I need help on problem for a real estate website where the site would return a 429 http error on my first visit or scrape through a fresh IP/proxy. This makes my post a novel problem as all other posts addresses the issue by slowing down its request or implementing a proxy. I'll illustrate it by visiting the page for the first time on a fresh IP on chrome incognito with devtools:
The image shows the network developer tool on Chrome with a fresh IP, where I received an error 429 for the original request (1-adam-ct-gladstone) followed by a bunch of requests until finally I received the intended response document successfully. Bottom line is despite the error, chrome proceeds to load the page successfully anyways. Through scrapy-playwright, it received the 429 error and managed to send requests up to edge.fullstory.com but stops there and hence fails to scrape the page. I'm relatively new to web scraping, I'm wondering why it doesn't continue the series of requests up to the actual document response and in what direction should i look into coding scrapy to achieve the response I need.
Main code:
from scrapy.crawler import CrawlerRunner
from scrapy.utils.project import get_project_settings
from scrapeRealestate.spiders.realestateSpider import RealEstateSpider
from scrapy.utils.log import configure_logging
from scrapy.utils.reactor import install_reactor
install_reactor('twisted.internet.asyncioreactor.AsyncioSelectorReactor')

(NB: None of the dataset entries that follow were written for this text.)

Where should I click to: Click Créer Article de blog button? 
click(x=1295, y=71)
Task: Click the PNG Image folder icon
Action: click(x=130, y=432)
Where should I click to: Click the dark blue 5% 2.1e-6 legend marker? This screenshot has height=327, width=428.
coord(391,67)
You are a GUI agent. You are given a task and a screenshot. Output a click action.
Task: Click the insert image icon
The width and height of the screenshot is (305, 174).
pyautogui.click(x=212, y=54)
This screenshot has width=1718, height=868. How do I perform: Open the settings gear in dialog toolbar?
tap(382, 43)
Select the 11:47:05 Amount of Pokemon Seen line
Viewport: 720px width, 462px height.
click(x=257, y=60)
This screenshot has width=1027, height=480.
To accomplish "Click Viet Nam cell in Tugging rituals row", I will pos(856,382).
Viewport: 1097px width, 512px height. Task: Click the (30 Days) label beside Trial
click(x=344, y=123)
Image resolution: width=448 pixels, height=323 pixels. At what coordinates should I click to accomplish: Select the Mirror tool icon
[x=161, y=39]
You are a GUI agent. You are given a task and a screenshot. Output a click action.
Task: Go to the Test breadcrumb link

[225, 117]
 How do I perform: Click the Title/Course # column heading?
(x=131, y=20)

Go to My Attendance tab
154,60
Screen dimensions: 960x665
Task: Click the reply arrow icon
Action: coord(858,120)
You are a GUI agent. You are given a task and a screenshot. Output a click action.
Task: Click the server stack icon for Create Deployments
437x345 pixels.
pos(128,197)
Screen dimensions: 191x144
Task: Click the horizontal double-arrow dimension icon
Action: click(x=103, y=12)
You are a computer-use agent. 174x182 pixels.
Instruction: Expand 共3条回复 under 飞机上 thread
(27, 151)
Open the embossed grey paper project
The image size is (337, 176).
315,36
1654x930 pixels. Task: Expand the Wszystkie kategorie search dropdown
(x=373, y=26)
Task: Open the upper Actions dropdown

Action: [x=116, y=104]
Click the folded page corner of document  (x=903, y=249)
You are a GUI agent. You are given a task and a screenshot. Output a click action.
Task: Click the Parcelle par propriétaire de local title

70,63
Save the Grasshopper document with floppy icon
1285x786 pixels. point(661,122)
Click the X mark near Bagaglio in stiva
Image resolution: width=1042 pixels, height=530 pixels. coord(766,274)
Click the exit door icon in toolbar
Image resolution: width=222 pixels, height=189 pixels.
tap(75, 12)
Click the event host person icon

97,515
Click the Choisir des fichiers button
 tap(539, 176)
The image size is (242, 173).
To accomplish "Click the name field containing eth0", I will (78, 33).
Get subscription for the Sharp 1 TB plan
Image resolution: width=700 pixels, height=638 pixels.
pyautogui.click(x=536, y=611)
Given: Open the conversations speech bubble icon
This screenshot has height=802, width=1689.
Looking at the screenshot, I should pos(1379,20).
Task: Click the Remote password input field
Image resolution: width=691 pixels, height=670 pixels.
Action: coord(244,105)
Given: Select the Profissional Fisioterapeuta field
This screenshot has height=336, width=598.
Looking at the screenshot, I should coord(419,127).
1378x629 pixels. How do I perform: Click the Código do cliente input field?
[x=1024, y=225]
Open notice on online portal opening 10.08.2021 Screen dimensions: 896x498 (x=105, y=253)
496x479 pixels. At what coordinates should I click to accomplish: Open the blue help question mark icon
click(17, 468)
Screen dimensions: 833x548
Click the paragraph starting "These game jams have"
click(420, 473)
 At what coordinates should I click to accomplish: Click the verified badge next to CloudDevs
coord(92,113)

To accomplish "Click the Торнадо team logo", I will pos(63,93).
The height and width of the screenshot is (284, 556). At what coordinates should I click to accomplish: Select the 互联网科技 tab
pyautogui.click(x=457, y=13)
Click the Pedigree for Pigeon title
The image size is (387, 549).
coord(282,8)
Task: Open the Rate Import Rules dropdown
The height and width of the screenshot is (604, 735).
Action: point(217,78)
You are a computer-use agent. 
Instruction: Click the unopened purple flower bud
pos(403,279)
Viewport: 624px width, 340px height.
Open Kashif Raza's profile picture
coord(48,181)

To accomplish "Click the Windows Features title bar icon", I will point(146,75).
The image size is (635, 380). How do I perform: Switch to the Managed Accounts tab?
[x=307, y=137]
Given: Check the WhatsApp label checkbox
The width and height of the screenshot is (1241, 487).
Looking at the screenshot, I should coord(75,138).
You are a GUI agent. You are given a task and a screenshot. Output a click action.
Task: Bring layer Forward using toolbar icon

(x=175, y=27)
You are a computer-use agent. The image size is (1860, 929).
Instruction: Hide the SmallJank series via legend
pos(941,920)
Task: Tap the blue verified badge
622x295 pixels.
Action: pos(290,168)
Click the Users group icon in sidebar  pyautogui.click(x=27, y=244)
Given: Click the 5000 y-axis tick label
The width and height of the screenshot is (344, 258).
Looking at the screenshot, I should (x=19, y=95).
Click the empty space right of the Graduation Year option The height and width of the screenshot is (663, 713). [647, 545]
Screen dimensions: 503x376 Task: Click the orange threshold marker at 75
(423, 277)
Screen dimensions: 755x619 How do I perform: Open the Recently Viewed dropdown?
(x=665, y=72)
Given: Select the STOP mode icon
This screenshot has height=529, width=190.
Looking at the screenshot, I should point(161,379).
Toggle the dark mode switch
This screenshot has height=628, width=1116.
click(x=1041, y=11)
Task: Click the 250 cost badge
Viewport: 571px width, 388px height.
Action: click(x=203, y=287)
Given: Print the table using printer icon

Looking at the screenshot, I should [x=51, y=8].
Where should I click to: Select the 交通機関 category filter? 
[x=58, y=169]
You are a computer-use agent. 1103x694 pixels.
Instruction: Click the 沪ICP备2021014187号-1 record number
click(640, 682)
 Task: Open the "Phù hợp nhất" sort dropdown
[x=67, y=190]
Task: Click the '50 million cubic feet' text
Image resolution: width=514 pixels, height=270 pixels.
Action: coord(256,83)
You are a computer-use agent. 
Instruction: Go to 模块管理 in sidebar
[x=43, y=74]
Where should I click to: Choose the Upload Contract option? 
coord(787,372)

from twisted.internet import reactor
def main():
configure_logging({'LOG_FORMAT': '%(levelname)s: %(message)s'})
runner = CrawlerRunner(get_project_settings())
d = runner.crawl(RealEstateSpider)
d.addBoth(lambda _: reactor.stop())
reactor.run()
if __name__ == '__main__':
main()
Spider code:
import scrapy
import os
class RealEstateSpider(scrapy.Spider):
name = 'realestate'
def start_requests(self):
save_path = '/mnt/e/Python/Scrapy/RealEstate'
url = 'https://www.realestate.com.au/property/1-adam-ct-gladstone-park-vic-3043'
yield scrapy.Request(
url=url,
cb_kwargs={'save_path': save_path},
meta={'playwright': True}
)
def parse(self, response, save_path):
filename = os.path.join(save_path, 'testid' + '.html')
with open(filename, 'wb') as html_file:
html_file.write(response.body)
Log:
INFO: Overridden settings:
{'AUTOTHROTTLE_ENABLED': True,
'AUTOTHROTTLE_START_DELAY': 1,
'BOT_NAME': 'scrapeRealestate',
'NEWSPIDER_MODULE': 'scrapeRealestate.spiders',
'SPIDER_MODULES': ['scrapeRealestate.spiders'],
'TWISTED_REACTOR': 'twisted.internet.asyncioreactor.AsyncioSelectorReactor',
'USER_AGENT': 'Mozilla/5.0 (Windows NT 10.0; Win64; x64) AppleWebKit/537.36 '
'(KHTML, like Gecko) Chrome/101.0.4951.67 Safari/537.36'}
2022-05-17 18:22:30 [scrapy.middleware] INFO: Enabled extensions:
['scrapy.extensions.corestats.CoreStats',
'scrapy.extensions.telnet.TelnetConsole',
'scrapy.extensions.memusage.MemoryUsage',
'scrapy.extensions.logstats.LogStats',
'scrapy.extensions.throttle.AutoThrottle']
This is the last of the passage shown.